• _Consigne 1_
Recopiez intégralement le texte ci-dessous sur les mesures de droit du travail, sans rien y modifier.

• _Extrait du texte_
┏━━
Le premier ministre vient d’annoncer des mesures de droit du travail[1] destinées à encourager les embauches et faciliter les licenciements dans les TPE et les PME[2]. Il a présenté de 18 « mesures fortes pour lever les freins, les incertitudes, simplifier la vie des TPE et des PME et donc encourager l’embauche« [3] qui complètent les dispositifs existants. Ses constats sont les suivants : la croissance revient, mais elle ne permet pas de faire baisser le chômage et les TPE et les PME emploient la moitié des salariés en France.
QUELQUES MESURES DE DROIT DU TRAVAIL DESTINÉES À ENCOURAGER LES EMBAUCHES ET FACILITER LES LICENCIEMENTS
Manuel Valls a détaillé cinq mesures : « les plus emblématiques, les plus puissantes« . Il a affirmé que l’ensemble de ces mesures devra être « engagé » au plus le 1er juillet 2015. La plupart des décisions doivent être adoptées par voie législative avec toutes les incertitudes liées à cette procédure, puis à la rédaction des textes d’application. Certaines peuvent être bloquées par le Conseil constitutionnel, comme celle concernant les forfaits d’indemnités de licenciement qui porte atteinte à l’égalité des salariés en fonction de leur entreprise.
┗━━
• _Consigne 2_
Parmi les entrées, reprenez uniquement le passage qui va de la ligne contenant « You are a GUI » jusqu'à celle contenant « tap(1121, 155) », en remplaçant « screenshot » par « screen capture » et en laissant tout le reste intact.

• _Données fournies_
┏━━
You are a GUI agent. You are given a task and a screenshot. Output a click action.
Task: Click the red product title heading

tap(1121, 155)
┗━━
┏━━
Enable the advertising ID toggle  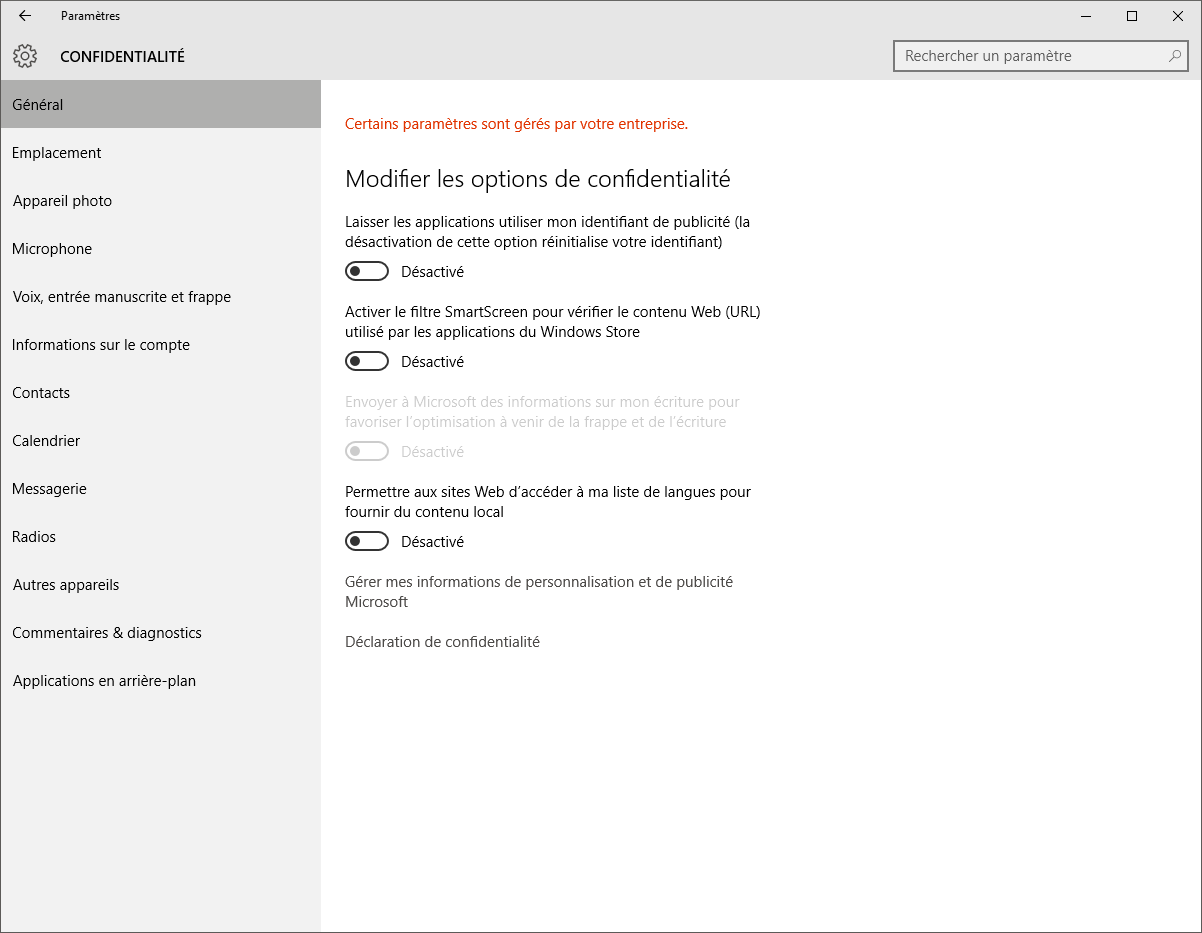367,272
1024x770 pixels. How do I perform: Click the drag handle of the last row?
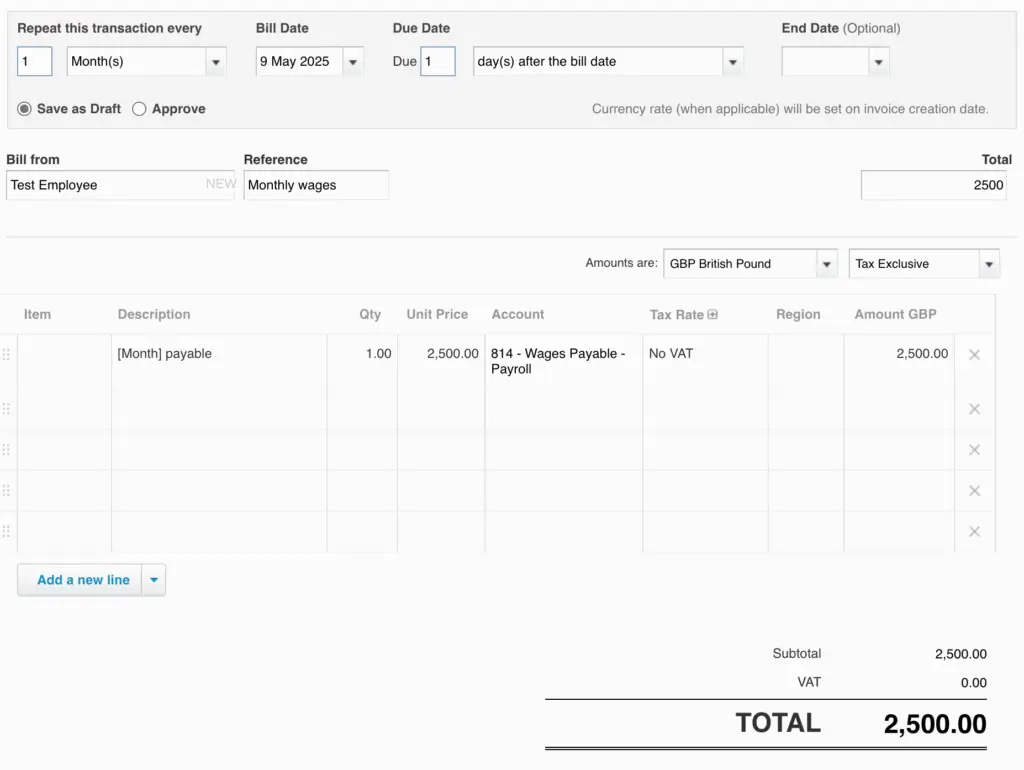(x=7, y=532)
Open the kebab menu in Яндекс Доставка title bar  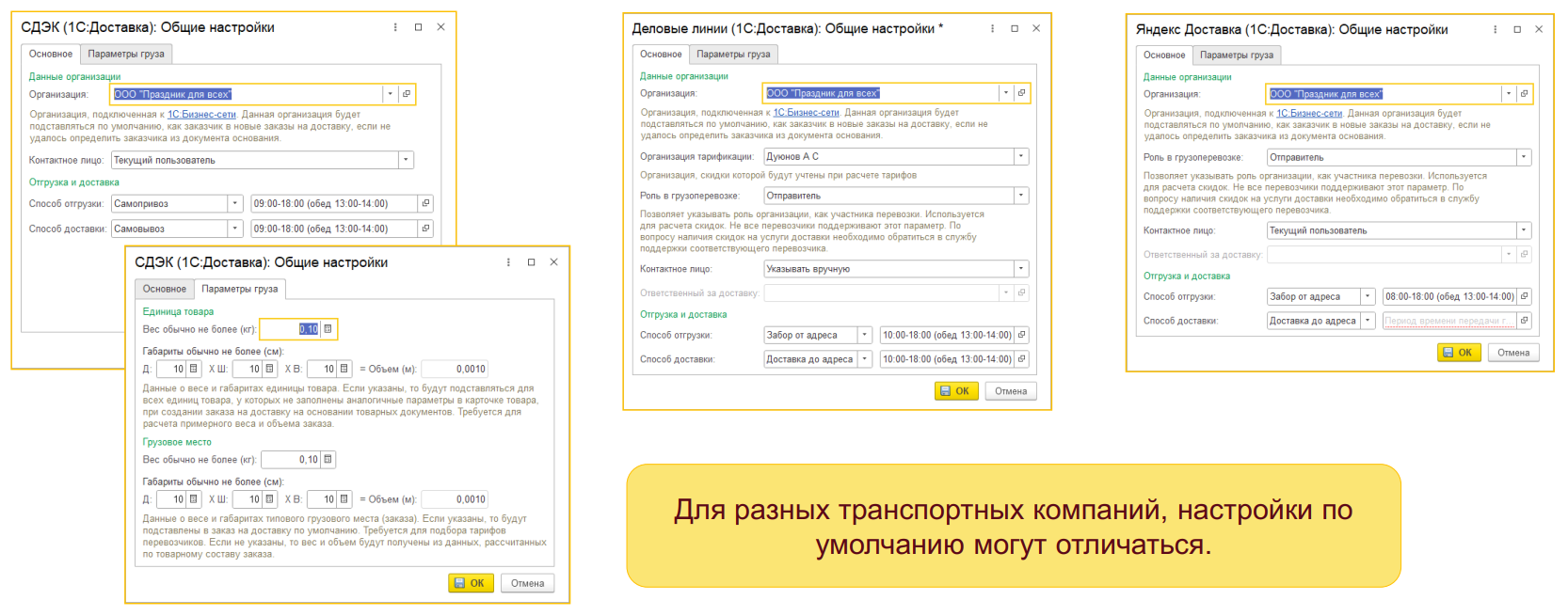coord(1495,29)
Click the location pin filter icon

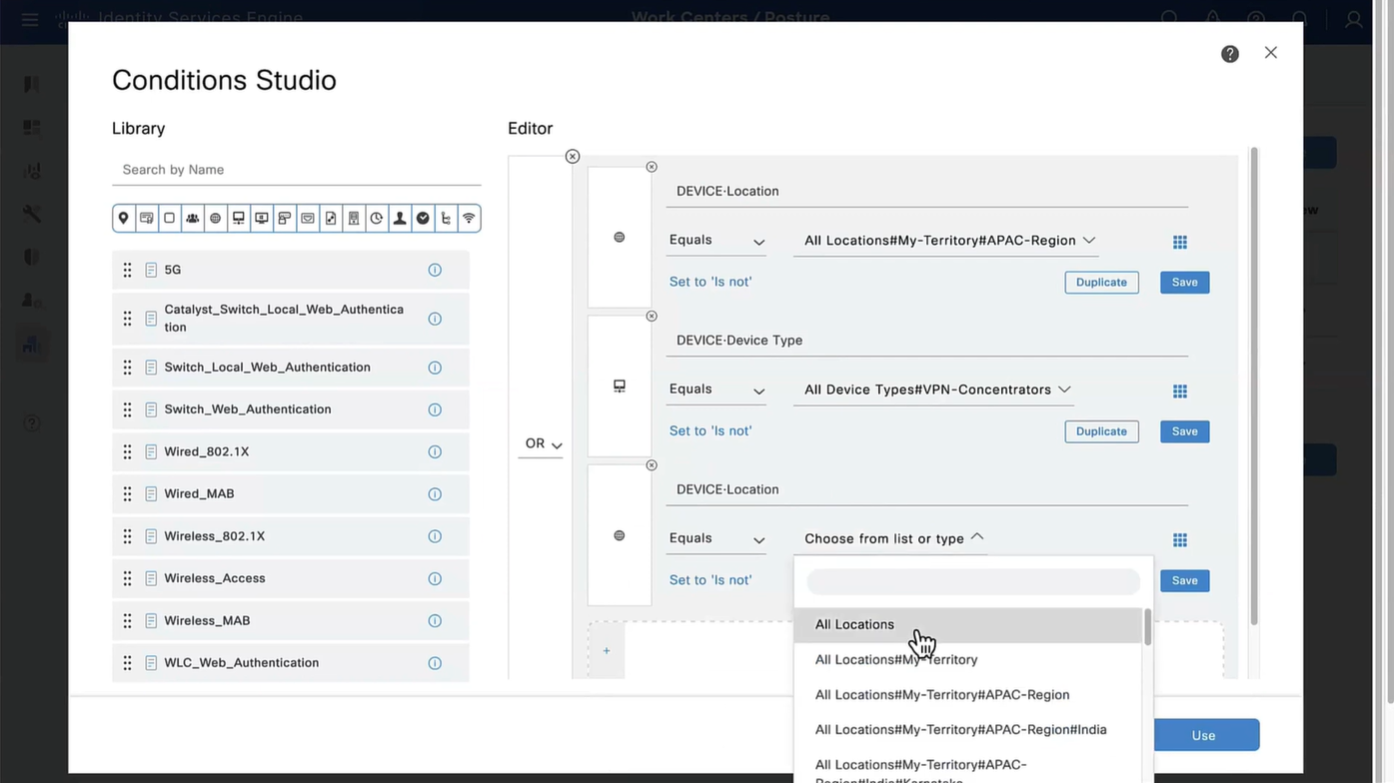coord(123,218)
┗━━
• _Réponse attendue 1_
Le premier ministre vient d’annoncer des mesures de droit du travail[1] destinées à encourager les embauches et faciliter les licenciements dans les TPE et les PME[2]. Il a présenté de 18 « mesures fortes pour lever les freins, les incertitudes, simplifier la vie des TPE et des PME et donc encourager l’embauche« [3] qui complètent les dispositifs existants. Ses constats sont les suivants : la croissance revient, mais elle ne permet pas de faire baisser le chômage et les TPE et les PME emploient la moitié des salariés en France.
QUELQUES MESURES DE DROIT DU TRAVAIL DESTINÉES À ENCOURAGER LES EMBAUCHES ET FACILITER LES LICENCIEMENTS
Manuel Valls a détaillé cinq mesures : « les plus emblématiques, les plus puissantes« . Il a affirmé que l’ensemble de ces mesures devra être « engagé » au plus le 1er juillet 2015. La plupart des décisions doivent être adoptées par voie législative avec toutes les incertitudes liées à cette procédure, puis à la rédaction des textes d’application. Certaines peuvent être bloquées par le Conseil constitutionnel, comme celle concernant les forfaits d’indemnités de licenciement qui porte atteinte à l’égalité des salariés en fonction de leur entreprise.

• _Réponse attendue 2_
You are a GUI agent. You are given a task and a screen capture. Output a click action.
Task: Click the red product title heading

tap(1121, 155)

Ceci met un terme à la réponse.